How to calculate gibbs energy from emc2?

Hi all,

I am new in thermodynamics, and the question might be stupid. Any help will be appreciated.

I have difficulties in calculating Gibbs energy. For a binary A-B system, if I understand correctly, the output file of emc2 gives the concentration x=(xB-xA) and chemical potential m=(mA-mB). The problem is that how can I convert it to Gibbs energy? In manual it tells that the Gibbs energy is Semi-grand canonical potential plus product of chemical potential and concentration, but I think the chemical potential terms should be xAmA+xBmB. Obviously it is not equal to xm in general cases. This makes me very confused.

And my final target is to compared the chemical potential of one element in two phases with fixed concentration, showing that the element will migrate from one to another. Can I obtain chemical potential of each element form emc2?

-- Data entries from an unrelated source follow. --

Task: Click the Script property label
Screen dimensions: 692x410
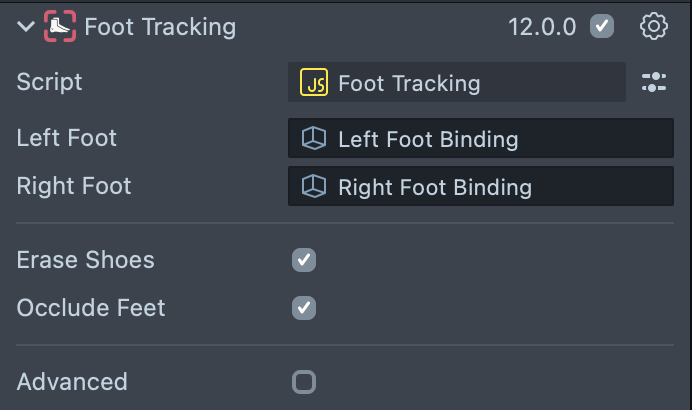Action: [49, 83]
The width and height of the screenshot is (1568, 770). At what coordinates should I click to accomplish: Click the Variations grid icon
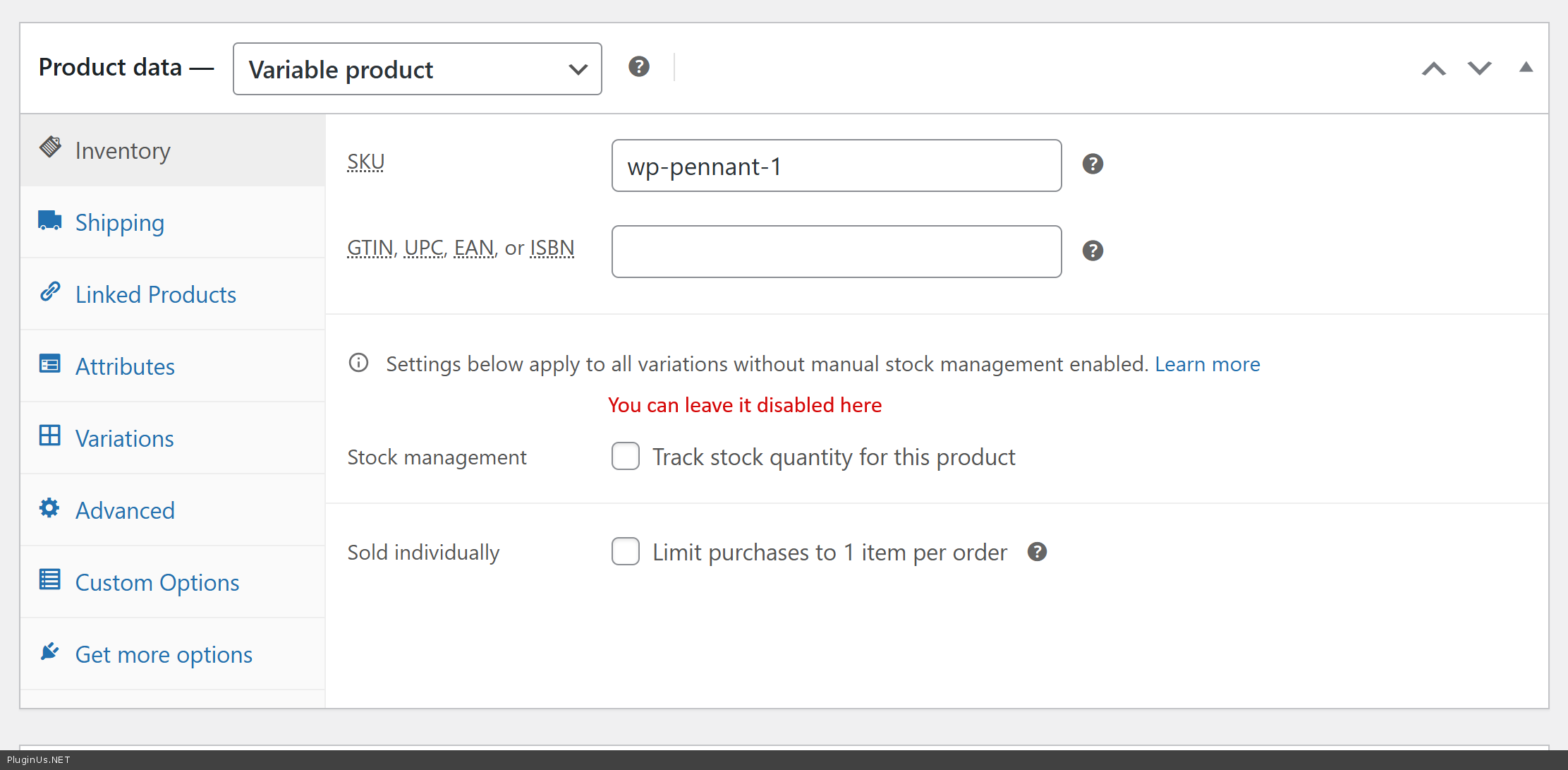coord(49,436)
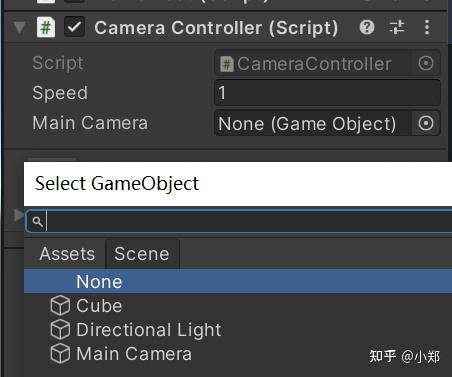
Task: Click the CameraController script reference field
Action: 313,63
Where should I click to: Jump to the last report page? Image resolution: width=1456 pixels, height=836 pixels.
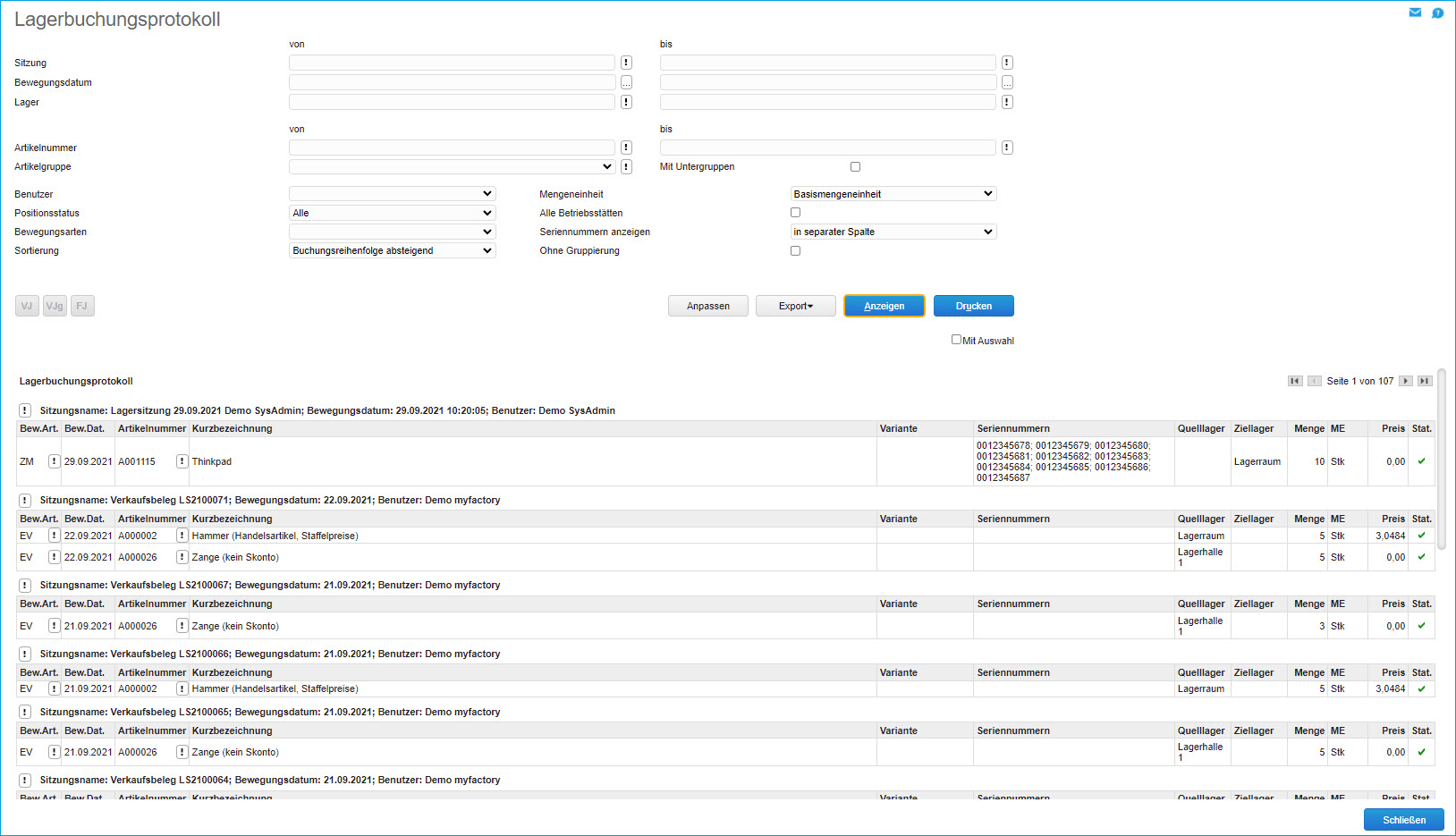tap(1425, 381)
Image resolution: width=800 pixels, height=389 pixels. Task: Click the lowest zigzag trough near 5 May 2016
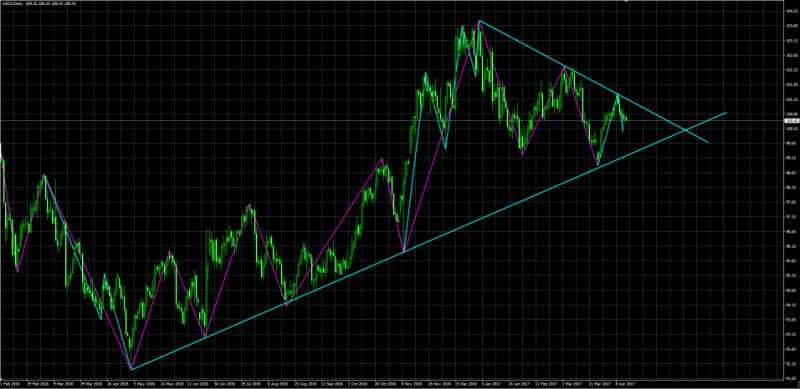(x=131, y=369)

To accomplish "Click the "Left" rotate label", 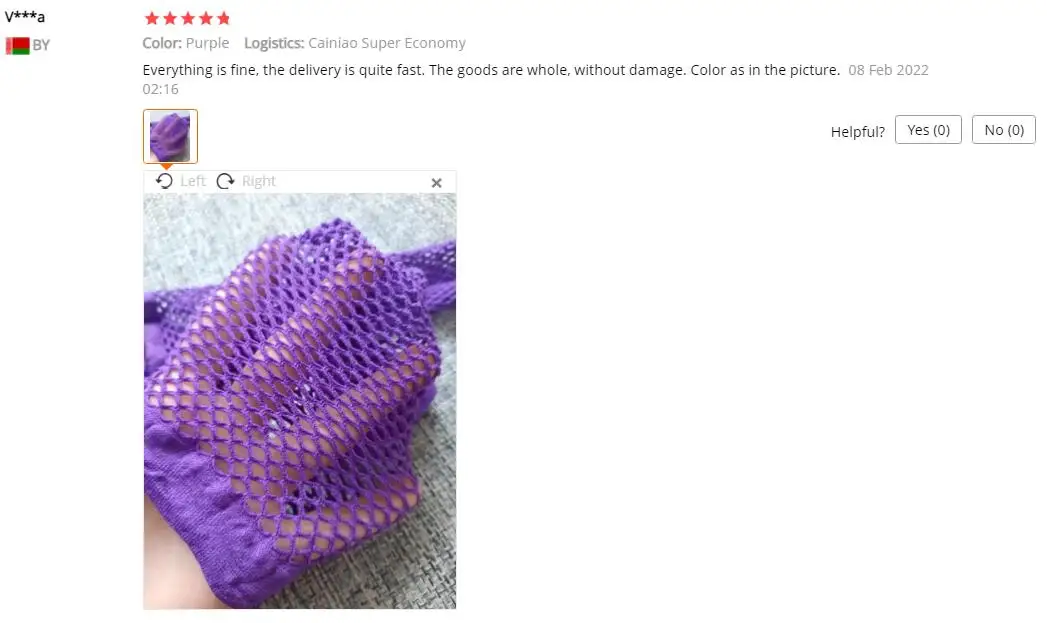I will [193, 181].
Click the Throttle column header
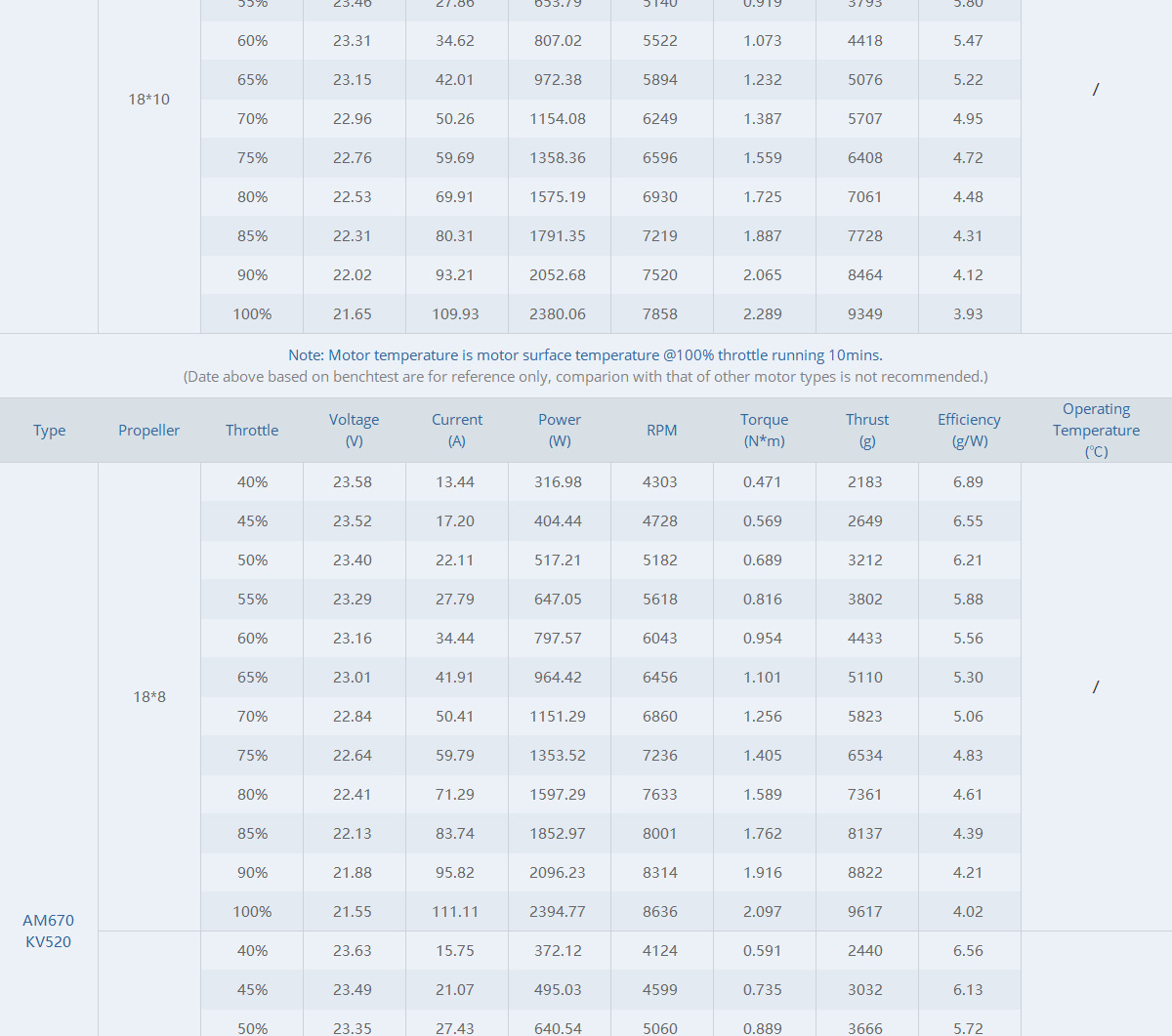1172x1036 pixels. coord(252,430)
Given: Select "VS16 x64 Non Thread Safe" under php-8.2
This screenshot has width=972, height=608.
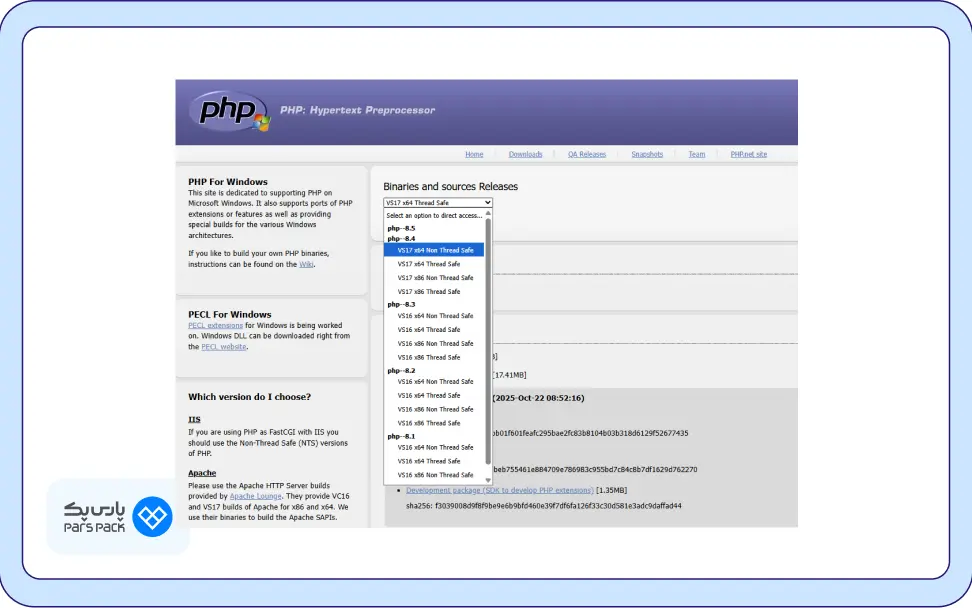Looking at the screenshot, I should tap(435, 381).
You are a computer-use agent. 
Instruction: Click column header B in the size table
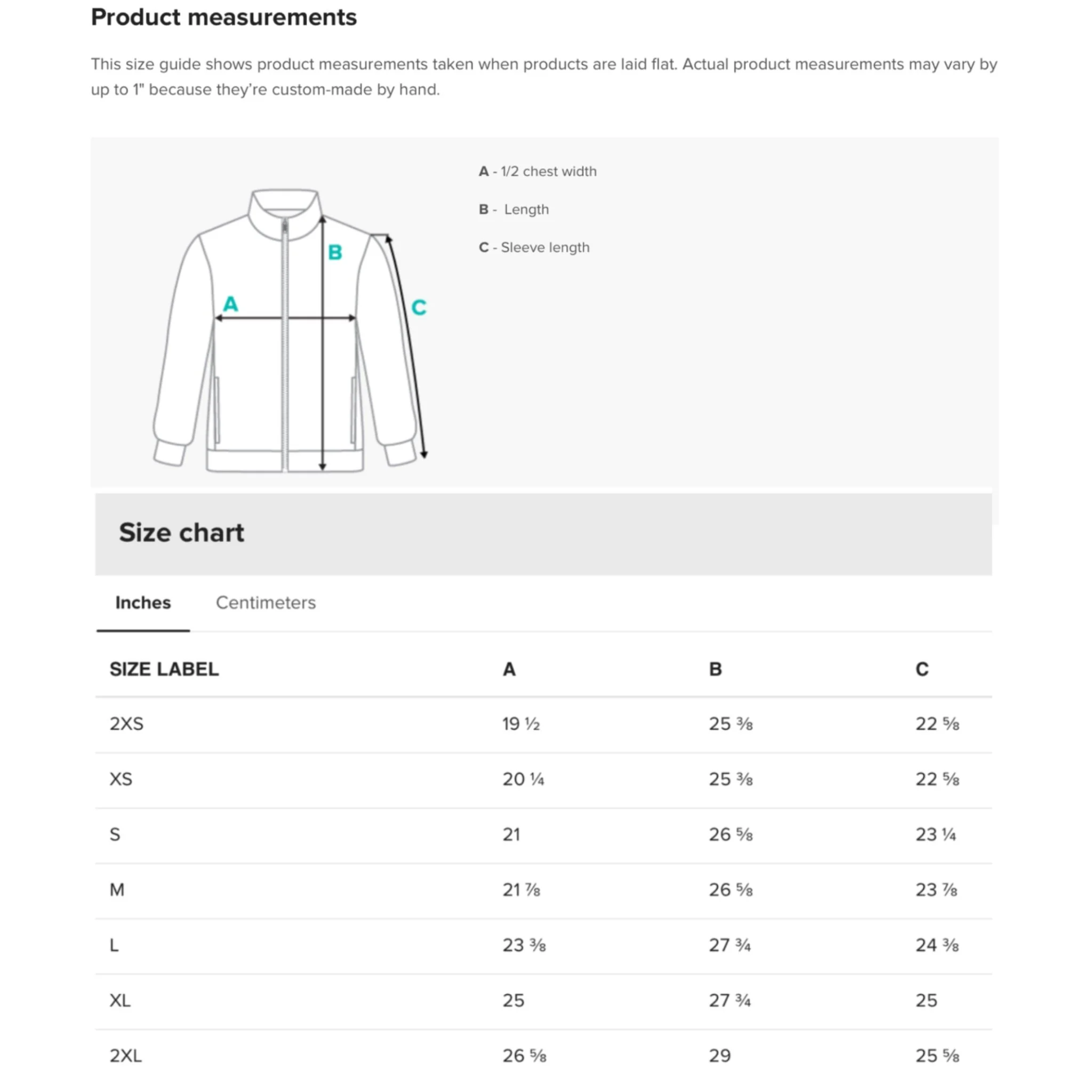716,669
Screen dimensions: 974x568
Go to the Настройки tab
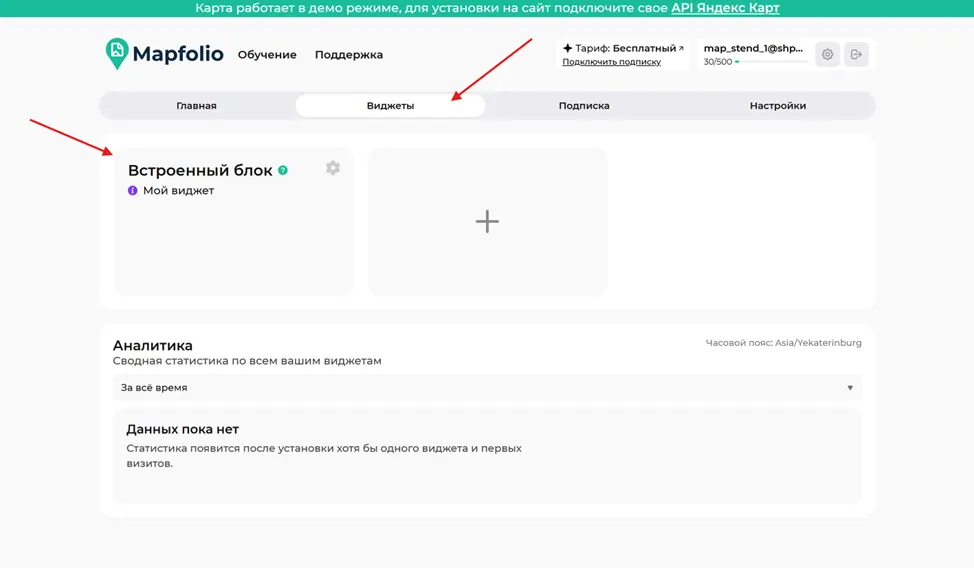(x=778, y=106)
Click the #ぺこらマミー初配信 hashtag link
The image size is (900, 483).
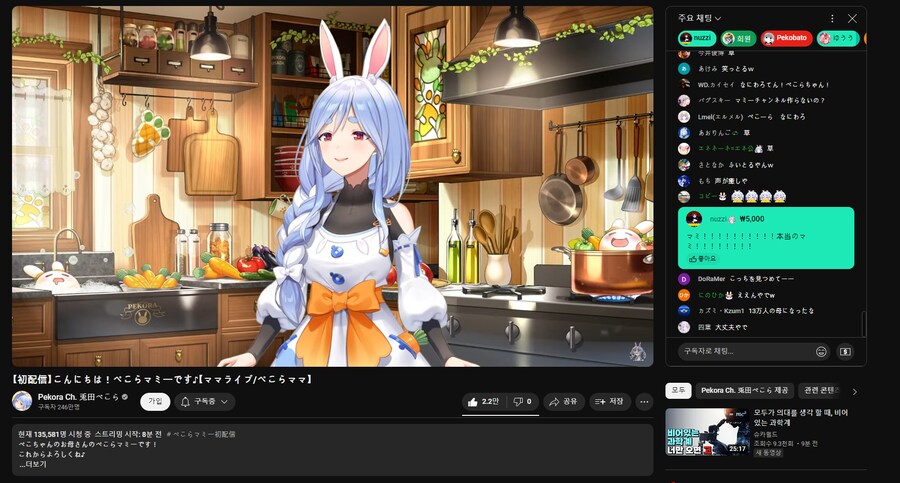coord(202,434)
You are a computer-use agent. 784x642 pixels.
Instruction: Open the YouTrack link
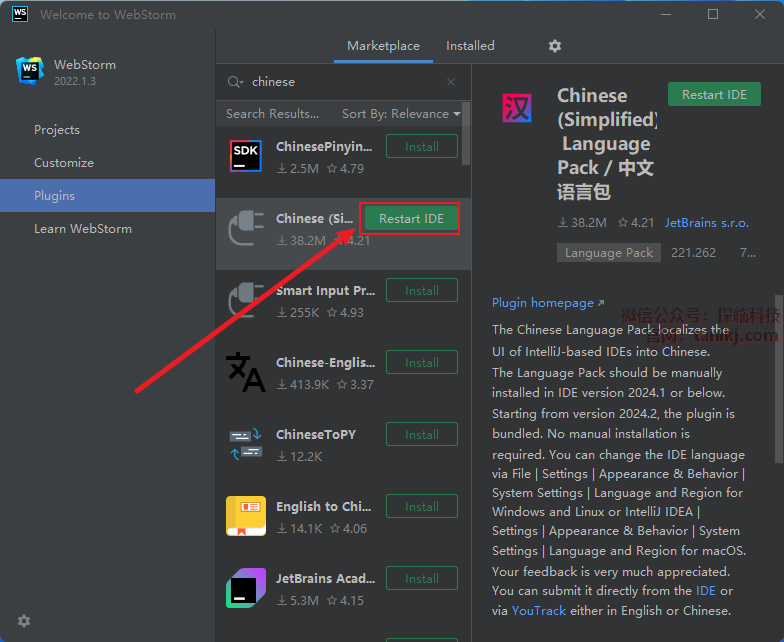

Can anyone give some suggestions?

Thank you very much!

In a MC simulation where the total number of all atoms is fixed, the is no way to separately determine the chemical potential of each species (because create one atom of one type mean remove an atom of another).
This is why the "semi grand canonical potential" used is just phi=G-xdeltam where deltam=mB-mA .
To convert back to Gibb free energies G, we then just need to add x
deltam.

Now, if you do thermodynamic integration to get the full phi(deltam) curve and, from it, the G(x) curve, you can recover the chemical potentials of each species separately using the usual tangent construction on G(x). Note that emc2 can do the thermo integration automatically. You just need to make sure you start where there is either little disorder (if gs>0) or where is almost full disorder (if gs=-1), so that the code can compute the starting phi analytically.